◆ Exercise directions
Can you pull out each line of the data below that includes the word "Task"?

◆ Exercise data
----------------

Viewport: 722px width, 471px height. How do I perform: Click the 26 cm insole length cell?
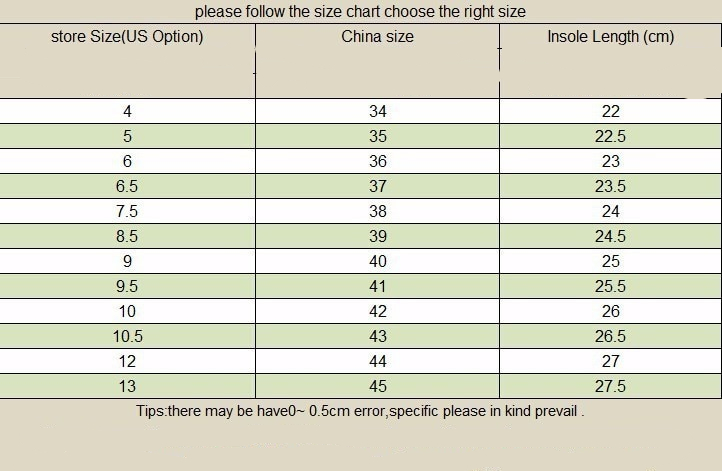click(x=610, y=311)
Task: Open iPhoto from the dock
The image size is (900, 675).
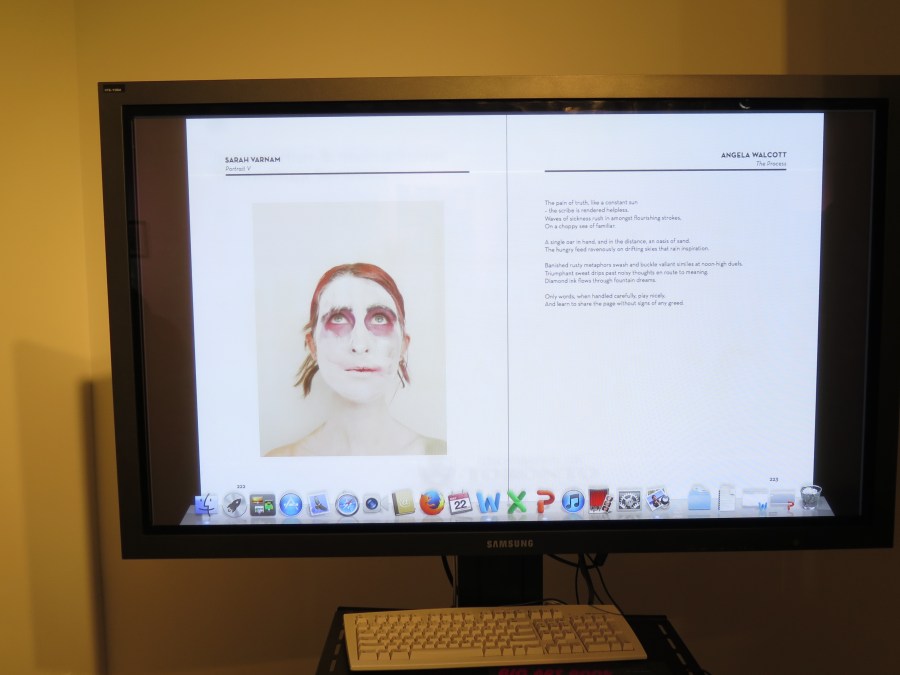Action: (x=657, y=499)
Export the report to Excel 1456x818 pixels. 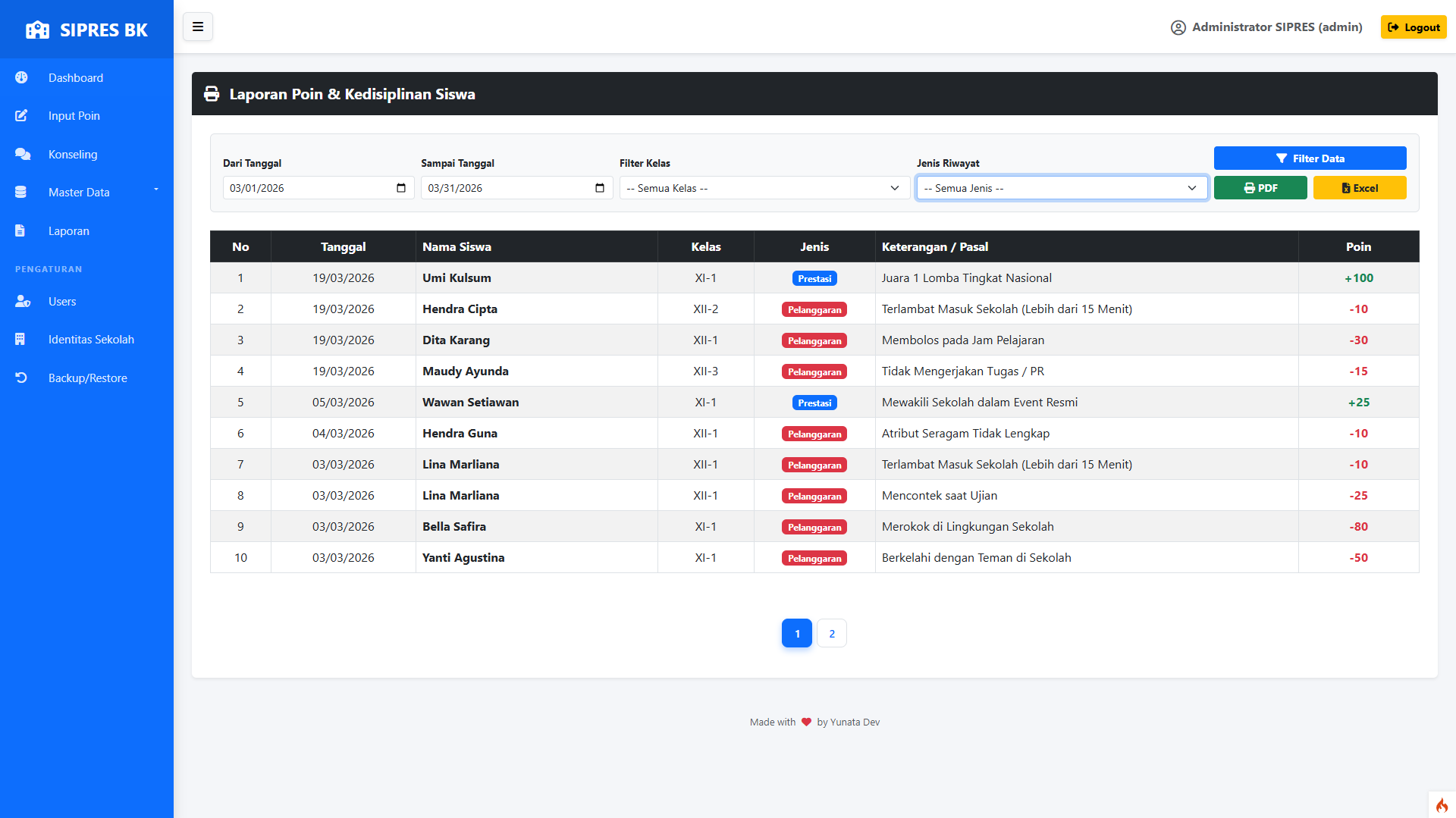(1359, 188)
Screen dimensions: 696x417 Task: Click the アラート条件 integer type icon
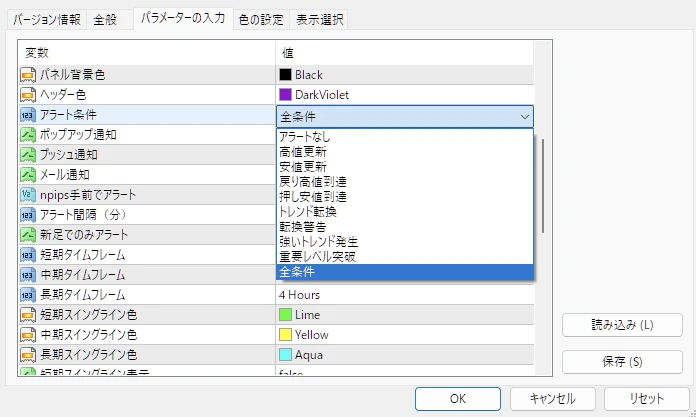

----------------

◆ Solution to the problem
Task: Open iPhoto from the dock
Screen dimensions: 696x417 Task: Click the アラート条件 integer type icon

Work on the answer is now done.